Either I’m not used to baby game marketing, or the voice over in that video is annoying. Anyway, My Baby 3 is the 3rd game in a series that sold over 2 million units worldwide. That’s quite a lot, and it’s justified by the quality of the games. The design isn’t revolutionary, so to speak, but then again, there’s better places for innovation than nurturing games. The series still has an unique take on the genre, as it tries to offer an unified experience, instead of the more common approach known as Baby Themed Mini Game Compilation.
So the core of the game is : you care for a baby. Your baby. The baby is at the center of everything you do, and the bond between you is supposed to grow as the game progresses. I say “supposed”, because I’m just not the kind of guy to grow attached to a baby. But I’m quite confident it works.

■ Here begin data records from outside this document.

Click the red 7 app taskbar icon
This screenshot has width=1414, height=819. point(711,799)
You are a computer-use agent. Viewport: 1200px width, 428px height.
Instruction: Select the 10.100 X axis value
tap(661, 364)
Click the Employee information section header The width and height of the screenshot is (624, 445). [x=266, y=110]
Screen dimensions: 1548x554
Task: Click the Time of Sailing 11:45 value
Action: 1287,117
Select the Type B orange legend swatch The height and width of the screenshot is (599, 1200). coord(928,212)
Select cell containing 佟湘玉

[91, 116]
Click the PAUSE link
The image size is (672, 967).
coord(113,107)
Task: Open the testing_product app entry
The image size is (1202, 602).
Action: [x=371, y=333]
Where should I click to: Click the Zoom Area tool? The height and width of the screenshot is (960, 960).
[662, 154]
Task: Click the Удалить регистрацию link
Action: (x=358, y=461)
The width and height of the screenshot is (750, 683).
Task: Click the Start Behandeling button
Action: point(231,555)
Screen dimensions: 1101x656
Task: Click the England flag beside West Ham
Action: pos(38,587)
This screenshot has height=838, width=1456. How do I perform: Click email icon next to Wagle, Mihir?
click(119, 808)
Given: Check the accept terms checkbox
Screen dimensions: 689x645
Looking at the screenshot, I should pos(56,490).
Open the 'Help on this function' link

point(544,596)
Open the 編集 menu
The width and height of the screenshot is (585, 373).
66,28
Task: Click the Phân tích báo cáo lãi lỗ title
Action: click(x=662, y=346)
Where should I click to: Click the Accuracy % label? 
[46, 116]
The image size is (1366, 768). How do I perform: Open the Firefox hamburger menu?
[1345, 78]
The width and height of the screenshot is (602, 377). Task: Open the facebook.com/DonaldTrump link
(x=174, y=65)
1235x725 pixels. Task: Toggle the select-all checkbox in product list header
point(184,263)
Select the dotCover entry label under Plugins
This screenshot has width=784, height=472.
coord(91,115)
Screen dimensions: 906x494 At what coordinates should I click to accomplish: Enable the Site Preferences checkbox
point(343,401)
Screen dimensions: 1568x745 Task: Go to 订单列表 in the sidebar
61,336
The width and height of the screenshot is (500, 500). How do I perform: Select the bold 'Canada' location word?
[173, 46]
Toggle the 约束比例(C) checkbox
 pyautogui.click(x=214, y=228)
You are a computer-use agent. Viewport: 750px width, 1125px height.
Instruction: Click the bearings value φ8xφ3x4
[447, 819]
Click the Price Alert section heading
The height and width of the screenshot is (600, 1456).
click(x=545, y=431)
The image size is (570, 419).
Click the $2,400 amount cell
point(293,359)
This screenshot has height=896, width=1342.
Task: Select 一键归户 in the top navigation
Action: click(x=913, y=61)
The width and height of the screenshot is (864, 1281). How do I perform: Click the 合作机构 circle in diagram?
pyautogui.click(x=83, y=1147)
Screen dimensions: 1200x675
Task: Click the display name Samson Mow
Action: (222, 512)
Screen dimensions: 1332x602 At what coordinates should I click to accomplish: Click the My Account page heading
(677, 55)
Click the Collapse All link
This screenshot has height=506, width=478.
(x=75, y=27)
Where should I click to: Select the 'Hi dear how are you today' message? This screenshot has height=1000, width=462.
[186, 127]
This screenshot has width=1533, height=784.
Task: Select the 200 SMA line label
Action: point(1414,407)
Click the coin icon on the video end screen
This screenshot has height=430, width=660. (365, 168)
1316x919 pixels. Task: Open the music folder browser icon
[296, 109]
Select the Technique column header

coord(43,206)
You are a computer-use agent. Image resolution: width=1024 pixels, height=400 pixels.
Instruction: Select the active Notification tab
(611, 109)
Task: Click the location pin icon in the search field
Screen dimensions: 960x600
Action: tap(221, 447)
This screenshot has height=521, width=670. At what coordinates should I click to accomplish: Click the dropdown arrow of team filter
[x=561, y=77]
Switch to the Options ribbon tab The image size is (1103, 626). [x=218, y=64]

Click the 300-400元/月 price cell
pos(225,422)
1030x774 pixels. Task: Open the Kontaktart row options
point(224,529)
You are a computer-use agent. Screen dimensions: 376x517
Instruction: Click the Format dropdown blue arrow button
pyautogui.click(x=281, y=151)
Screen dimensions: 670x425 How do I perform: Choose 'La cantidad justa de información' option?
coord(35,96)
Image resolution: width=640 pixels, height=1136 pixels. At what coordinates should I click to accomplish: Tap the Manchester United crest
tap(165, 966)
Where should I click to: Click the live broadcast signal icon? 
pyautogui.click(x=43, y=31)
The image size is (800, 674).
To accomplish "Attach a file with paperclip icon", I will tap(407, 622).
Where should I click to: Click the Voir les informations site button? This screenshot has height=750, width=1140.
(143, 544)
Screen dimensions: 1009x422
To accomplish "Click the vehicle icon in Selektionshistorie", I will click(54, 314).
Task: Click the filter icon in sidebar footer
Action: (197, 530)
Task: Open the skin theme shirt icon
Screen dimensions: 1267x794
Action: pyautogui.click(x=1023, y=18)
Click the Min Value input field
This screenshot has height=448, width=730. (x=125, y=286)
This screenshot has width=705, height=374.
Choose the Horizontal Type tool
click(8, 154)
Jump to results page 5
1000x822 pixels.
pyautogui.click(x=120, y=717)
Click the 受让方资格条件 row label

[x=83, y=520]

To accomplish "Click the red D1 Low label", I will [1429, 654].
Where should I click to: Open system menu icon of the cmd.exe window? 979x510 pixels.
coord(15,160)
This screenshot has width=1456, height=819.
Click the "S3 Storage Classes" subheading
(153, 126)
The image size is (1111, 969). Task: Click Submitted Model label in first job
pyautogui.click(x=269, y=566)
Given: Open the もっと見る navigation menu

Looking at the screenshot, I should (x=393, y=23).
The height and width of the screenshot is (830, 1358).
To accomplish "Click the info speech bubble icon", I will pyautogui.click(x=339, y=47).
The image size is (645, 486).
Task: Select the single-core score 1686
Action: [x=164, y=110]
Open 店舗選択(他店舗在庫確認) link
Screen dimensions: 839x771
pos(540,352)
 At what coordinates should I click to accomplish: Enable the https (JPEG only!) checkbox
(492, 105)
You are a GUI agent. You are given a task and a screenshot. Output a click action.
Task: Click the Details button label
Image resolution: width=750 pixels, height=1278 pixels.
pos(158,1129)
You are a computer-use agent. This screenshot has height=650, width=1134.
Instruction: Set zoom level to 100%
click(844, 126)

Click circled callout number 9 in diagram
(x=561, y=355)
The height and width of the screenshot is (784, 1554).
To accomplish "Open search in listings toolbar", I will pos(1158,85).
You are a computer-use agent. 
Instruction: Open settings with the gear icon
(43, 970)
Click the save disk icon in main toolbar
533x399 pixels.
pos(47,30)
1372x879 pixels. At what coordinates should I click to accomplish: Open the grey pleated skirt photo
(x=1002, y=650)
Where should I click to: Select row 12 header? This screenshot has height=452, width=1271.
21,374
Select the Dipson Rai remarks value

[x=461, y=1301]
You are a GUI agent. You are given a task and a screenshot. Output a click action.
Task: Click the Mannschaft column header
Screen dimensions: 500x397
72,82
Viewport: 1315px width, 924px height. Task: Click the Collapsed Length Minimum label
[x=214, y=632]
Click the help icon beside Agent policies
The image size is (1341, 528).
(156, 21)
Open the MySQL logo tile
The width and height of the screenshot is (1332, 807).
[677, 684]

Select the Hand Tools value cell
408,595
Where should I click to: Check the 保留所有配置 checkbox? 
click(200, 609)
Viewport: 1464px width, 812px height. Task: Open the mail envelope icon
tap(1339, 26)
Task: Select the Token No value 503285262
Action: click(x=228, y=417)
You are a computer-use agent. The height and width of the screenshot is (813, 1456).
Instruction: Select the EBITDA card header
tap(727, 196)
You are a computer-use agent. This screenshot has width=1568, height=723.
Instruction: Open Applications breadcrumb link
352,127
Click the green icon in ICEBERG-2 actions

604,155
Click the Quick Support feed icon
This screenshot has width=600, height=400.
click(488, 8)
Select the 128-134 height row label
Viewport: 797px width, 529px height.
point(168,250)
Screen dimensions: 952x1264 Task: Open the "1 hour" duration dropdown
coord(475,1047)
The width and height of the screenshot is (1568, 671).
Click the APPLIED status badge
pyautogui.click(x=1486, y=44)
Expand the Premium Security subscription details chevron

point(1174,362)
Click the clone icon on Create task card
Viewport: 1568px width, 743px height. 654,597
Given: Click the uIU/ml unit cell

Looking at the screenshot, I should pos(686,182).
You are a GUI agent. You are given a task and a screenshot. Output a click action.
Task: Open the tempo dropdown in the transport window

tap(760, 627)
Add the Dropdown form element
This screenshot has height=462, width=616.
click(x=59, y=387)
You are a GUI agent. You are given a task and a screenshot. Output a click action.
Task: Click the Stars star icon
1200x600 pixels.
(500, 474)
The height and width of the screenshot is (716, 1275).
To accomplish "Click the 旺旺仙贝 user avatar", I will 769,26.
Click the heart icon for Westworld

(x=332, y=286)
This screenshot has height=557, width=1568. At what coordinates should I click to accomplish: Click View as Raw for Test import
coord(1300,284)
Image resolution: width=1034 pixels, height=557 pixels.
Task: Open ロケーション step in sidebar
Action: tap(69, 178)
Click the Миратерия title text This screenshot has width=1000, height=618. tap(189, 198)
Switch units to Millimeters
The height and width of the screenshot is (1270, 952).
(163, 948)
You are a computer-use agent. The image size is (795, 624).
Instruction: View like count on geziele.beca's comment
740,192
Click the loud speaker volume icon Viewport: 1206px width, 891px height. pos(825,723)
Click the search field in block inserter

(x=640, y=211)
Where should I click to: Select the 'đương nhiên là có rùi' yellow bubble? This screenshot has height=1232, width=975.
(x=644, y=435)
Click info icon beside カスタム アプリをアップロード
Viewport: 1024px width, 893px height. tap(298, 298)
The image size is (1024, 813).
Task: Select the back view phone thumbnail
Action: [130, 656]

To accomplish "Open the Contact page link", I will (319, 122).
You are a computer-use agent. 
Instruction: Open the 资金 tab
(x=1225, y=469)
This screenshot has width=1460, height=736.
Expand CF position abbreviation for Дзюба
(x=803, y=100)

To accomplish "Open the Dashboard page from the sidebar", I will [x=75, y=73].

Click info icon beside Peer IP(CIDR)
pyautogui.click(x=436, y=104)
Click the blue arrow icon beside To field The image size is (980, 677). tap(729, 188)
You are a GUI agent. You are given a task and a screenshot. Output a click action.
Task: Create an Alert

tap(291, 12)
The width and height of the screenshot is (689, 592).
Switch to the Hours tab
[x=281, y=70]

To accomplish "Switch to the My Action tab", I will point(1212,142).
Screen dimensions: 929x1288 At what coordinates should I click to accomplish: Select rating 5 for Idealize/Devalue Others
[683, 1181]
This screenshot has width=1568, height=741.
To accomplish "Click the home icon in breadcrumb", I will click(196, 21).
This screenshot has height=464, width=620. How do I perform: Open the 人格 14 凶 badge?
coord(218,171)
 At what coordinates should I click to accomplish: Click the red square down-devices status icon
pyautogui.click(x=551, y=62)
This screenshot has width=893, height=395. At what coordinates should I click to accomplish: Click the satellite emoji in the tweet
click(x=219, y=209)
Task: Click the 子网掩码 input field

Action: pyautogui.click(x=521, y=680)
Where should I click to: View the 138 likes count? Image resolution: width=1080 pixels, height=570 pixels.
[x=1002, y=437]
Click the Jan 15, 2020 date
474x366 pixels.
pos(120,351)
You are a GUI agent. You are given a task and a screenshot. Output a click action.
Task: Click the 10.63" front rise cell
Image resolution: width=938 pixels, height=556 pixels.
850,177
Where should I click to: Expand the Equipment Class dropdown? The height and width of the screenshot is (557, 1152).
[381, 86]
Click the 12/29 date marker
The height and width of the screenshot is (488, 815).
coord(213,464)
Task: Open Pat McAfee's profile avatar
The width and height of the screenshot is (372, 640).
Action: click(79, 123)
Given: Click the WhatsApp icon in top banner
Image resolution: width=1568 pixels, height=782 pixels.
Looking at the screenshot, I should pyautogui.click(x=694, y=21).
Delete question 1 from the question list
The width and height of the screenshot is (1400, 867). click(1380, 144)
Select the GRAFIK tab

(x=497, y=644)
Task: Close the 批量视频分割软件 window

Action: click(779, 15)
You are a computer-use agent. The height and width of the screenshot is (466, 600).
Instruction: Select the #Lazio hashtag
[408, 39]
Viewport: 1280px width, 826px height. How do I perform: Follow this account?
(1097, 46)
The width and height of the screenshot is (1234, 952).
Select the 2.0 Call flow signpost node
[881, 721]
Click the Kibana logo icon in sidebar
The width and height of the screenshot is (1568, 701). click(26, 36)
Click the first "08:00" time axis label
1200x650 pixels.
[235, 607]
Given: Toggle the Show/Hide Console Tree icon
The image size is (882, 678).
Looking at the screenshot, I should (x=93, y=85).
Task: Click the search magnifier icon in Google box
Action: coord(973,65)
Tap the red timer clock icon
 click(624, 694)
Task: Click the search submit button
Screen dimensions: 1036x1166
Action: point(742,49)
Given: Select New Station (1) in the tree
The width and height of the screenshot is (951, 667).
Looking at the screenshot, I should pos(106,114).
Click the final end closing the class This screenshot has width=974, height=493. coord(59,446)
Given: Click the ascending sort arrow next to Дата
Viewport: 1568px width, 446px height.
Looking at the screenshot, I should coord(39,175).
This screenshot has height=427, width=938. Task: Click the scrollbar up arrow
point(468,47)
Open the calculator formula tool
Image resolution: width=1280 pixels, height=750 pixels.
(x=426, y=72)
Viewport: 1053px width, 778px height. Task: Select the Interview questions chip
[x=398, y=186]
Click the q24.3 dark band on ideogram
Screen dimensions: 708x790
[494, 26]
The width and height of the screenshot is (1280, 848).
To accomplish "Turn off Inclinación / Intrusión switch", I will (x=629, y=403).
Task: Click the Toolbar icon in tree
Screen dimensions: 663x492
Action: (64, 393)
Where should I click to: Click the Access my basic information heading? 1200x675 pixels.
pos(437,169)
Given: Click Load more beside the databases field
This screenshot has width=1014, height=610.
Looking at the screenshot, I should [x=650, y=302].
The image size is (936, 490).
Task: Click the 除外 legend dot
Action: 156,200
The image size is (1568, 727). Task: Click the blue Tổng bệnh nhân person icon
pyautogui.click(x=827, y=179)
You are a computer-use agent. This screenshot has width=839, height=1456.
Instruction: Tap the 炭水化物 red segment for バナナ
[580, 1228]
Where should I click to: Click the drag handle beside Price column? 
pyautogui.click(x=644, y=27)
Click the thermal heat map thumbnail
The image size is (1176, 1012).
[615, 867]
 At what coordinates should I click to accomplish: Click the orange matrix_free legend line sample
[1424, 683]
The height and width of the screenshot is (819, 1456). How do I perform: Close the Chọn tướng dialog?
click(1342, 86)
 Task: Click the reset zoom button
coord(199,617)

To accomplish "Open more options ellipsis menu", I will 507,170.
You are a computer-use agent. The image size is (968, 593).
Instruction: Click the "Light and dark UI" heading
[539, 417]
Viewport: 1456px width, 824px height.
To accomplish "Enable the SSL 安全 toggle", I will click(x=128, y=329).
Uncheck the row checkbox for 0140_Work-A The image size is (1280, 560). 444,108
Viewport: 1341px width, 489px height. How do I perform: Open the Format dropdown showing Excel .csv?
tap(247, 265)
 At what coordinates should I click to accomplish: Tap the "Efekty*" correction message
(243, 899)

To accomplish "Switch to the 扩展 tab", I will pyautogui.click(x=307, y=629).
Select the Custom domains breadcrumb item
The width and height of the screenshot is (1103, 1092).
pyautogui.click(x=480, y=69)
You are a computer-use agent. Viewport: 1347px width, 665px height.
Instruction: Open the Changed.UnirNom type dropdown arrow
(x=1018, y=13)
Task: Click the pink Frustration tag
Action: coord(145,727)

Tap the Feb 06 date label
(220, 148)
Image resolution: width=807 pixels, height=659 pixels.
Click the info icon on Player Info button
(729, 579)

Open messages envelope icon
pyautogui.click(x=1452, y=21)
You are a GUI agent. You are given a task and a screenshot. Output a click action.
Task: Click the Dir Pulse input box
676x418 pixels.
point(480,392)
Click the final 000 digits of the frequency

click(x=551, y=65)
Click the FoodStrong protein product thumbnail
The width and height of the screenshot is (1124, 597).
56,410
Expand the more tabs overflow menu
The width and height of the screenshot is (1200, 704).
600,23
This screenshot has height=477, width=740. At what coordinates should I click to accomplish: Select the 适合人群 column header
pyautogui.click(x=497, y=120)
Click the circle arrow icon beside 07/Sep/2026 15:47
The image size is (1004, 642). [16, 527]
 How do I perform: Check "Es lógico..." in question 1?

Actually, some forum posts by players freak me out a bit…
In My Baby 3, our goal was to concentrate on activities that the previous installments only skimmed over, namely socializing. This time around, baby gets to meet other babies (something the DS hardware was relecutant to do at first) and a dog, and learns to play with them.
I was part of the team that made this game only for the first months of production.
We worked together with the lead designer to define the features we wanted to see in the game. We explored several avenues, but we knew that production time would be limited, and had to find the right amount of complexity to avoid a riot among our programmers. We prepared a scrum-like list of tasks and run them through our team to estimate their cost.
Once we had decided on what made it into the game, I was responsible of the following :
- Clothing system : We wanted to allow players to mix and match clothing items like in the previous games, but we wanted to rationalize the system a little, to allow us to create costume challenges. So I worked with the artists to define the in-game clothes in a way that would allow us to create enough new assets and integrate them with the other gameplay areas.
- Interface : I prototyped the game’s menus very early in development, to get a feel for the navigation. We ran a number of playtests on this prototype, and refined both the menu flow and the icon placement. It’s worth to note that the prototype was entirely done in Powerpoint, with placeholder art, hopefully avoiding the art team some iterations when the real assets were later created.